Both grandparents have passed since those days, but Denny is left with an appreciation for how his whole family has always supported his running.

“When you have a bad race, people will be like, ‘well that's faster than I could ever run a half marathon or marathon,’ and while that's true, I've been getting up at 5 a.m. every day to run 10 miles or more for the last six months and that's not what I was trying to do,” Denny said. 

“Luckily, the family knew. If we did have a bad race and the next day go over there for lunch, I'd be like, ‘okay, yes guys, I ran poorly yesterday.’ We don't have to tiptoe around it. It's just a really cool support system.”

That support system will be out in full strength as the whole family comes together just like they did to watch Denny’s dad in 2001. This time, though, it’ll be the younger generation of Denny’s on the start line. 

Denny is hoping for his best race yet. He’s logged 90-mile weeks, learned from his younger years to back off when he needs to, and he thinks he has a sub-2:28 in his legs. The key will be exercising the patience he’s built up from over a decade of post-collegiate marathon running and making sure to have fun along the way. Decent weather won’t hurt, either. 

Winning the Wrigleyville 5k in September 2025. Photo submitted by Jeffrey Denny.

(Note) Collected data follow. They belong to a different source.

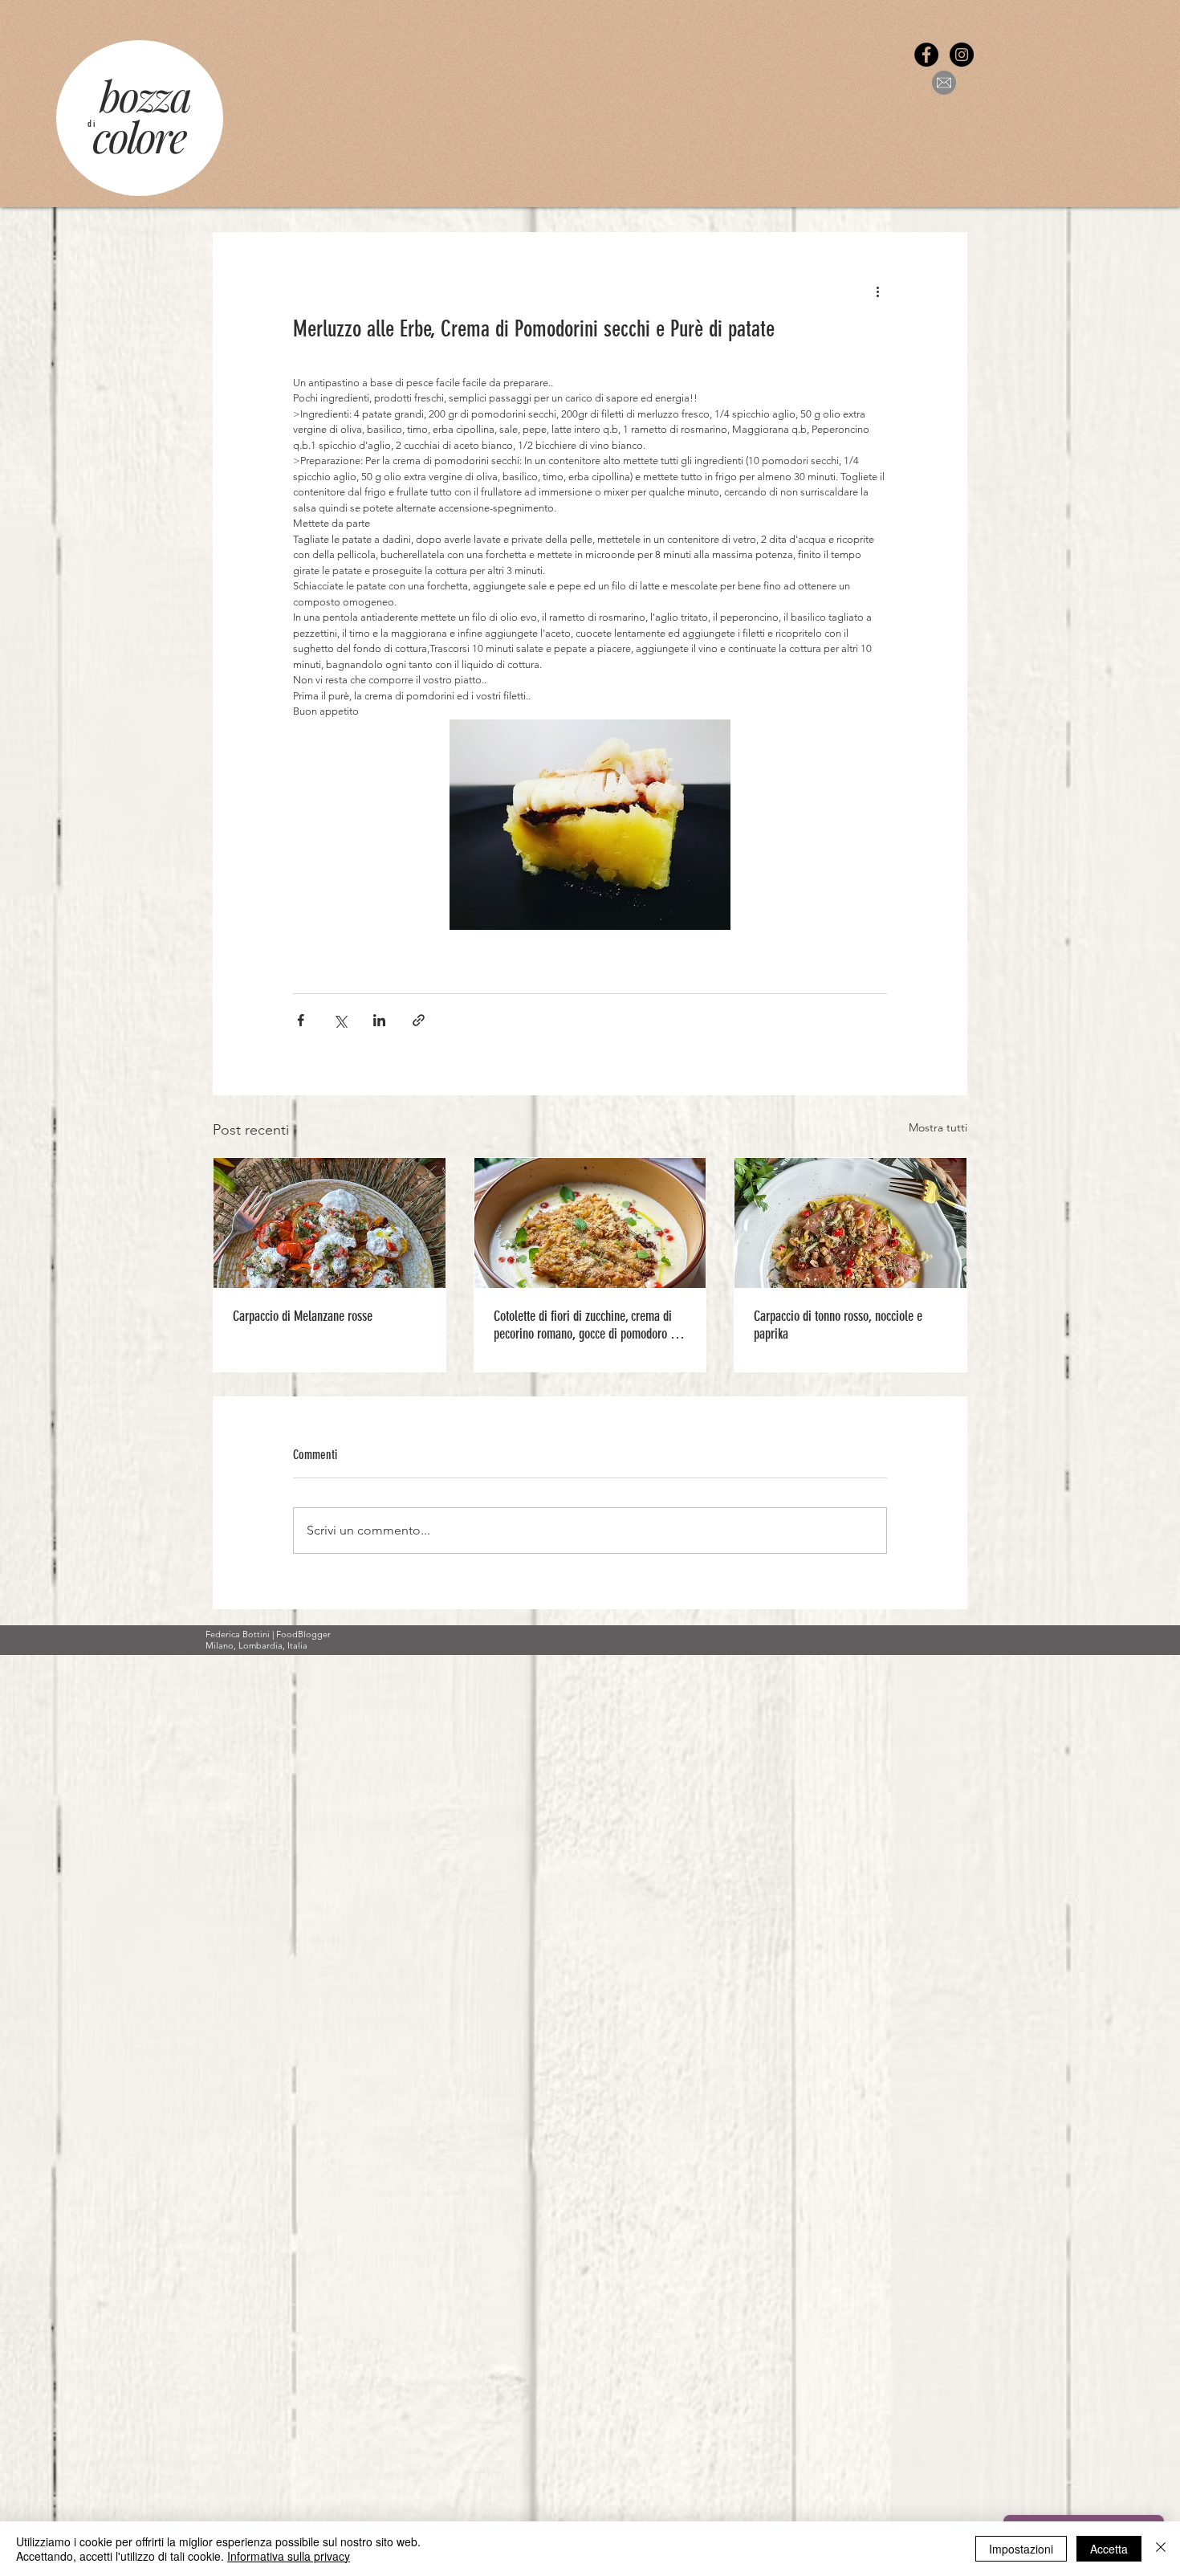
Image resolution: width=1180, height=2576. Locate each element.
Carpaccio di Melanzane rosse (302, 1316)
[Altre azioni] (877, 290)
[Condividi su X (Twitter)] (340, 1020)
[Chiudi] (1160, 2548)
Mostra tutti (938, 1127)
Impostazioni (1021, 2549)
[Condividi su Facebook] (300, 1020)
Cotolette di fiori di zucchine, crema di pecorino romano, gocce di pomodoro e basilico (585, 1325)
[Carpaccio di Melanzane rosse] (330, 1223)
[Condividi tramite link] (418, 1020)
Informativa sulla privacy (288, 2556)
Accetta (1109, 2549)
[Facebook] (926, 55)
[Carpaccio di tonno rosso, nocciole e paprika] (850, 1223)
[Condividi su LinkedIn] (379, 1020)
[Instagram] (962, 55)
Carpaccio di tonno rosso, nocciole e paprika (838, 1325)
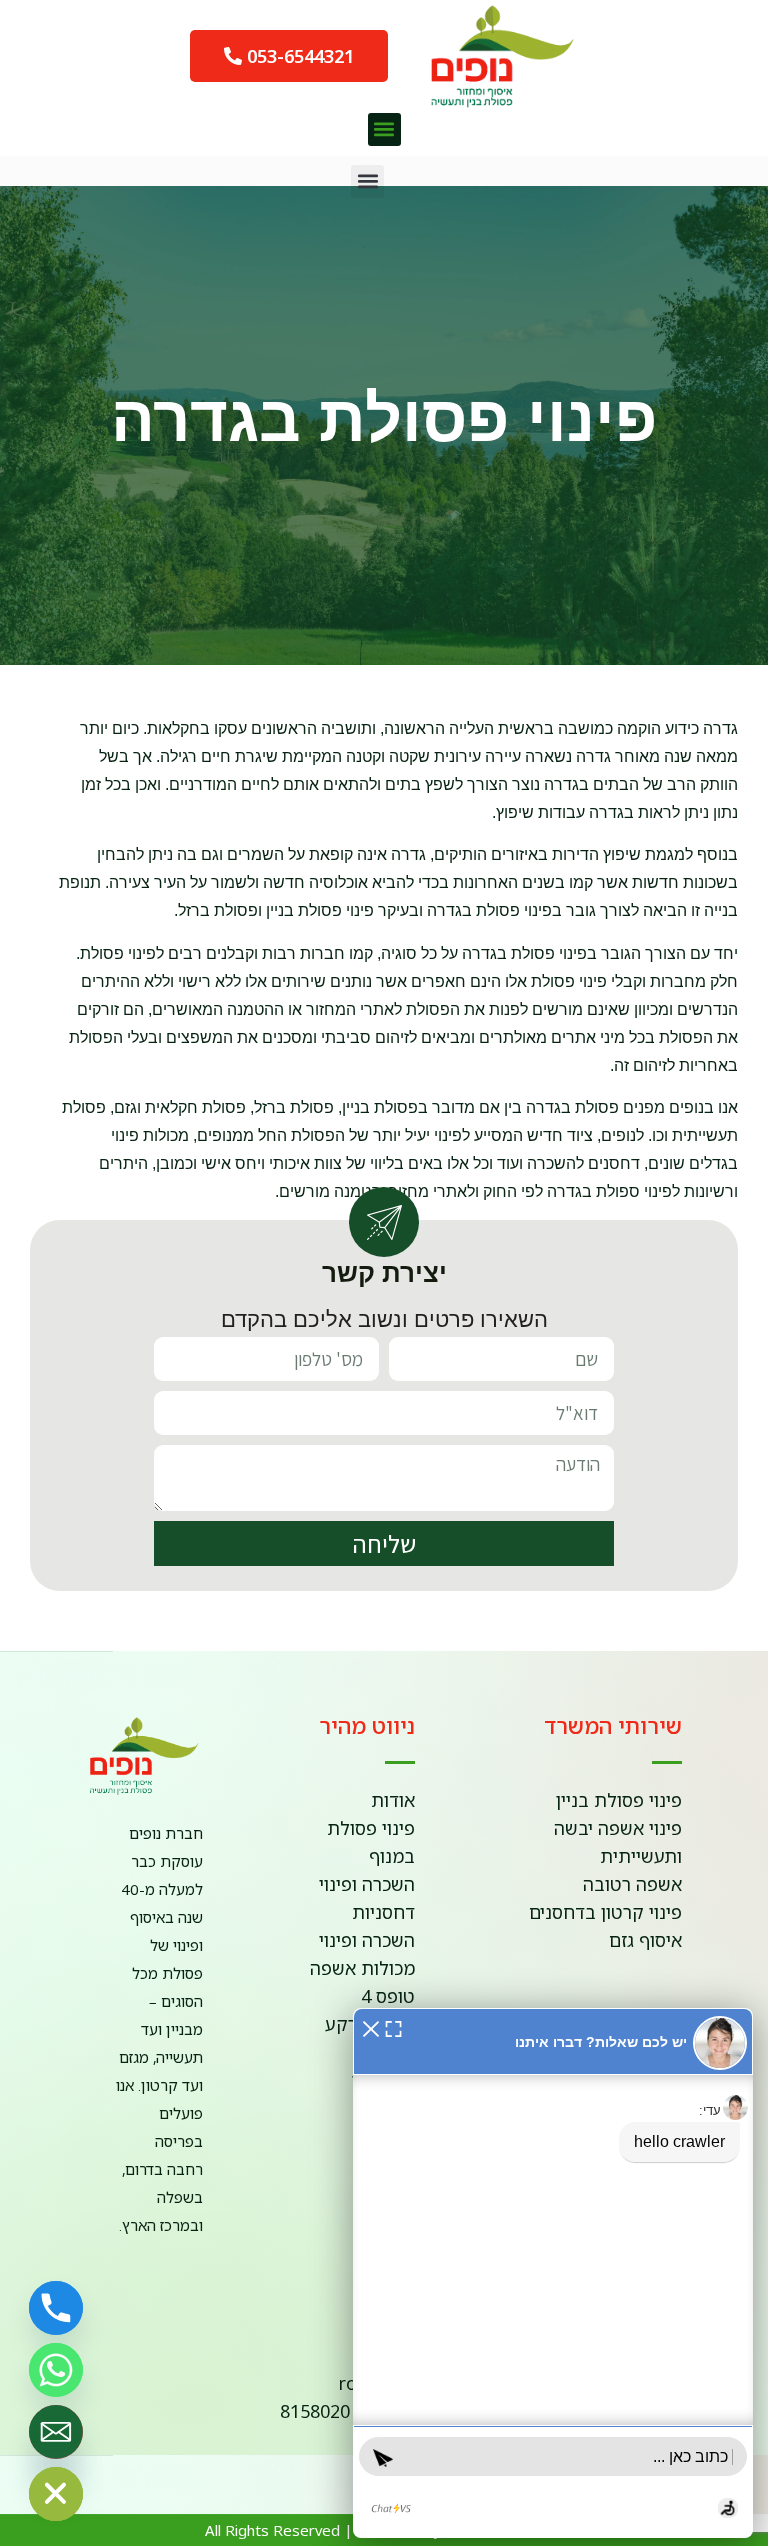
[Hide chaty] (56, 2494)
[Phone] (56, 2308)
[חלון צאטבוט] (553, 2273)
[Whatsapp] (56, 2370)
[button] (384, 129)
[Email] (56, 2432)
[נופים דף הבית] (483, 56)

“I was proud of him then and I’m really proud of him now for his commitment and dedication to running,” Maus said. “He's overcome injuries, setbacks, and the challenges that life throws at you as you age.  But he's kept running as a priority in his life, which is something special. No matter what happens, he'll have fun, he'll give it everything he's got, and he'll keep grinding.”

Denny asserted that he’ll know it’s time to stop running when it’s no longer fun. He doesn’t know what the future holds, but he knows that day has not yet come. For now, he’s all in on Boston.

“Turning left on Boylston, the emotions, the crowd, just makes it all worth it,” Denny said. “How do I explain the Boston Marathon in less than 30 seconds? What that means to me, my family, my friends that still support me. You can't. Until someone sees it, I just don't think they understand it.”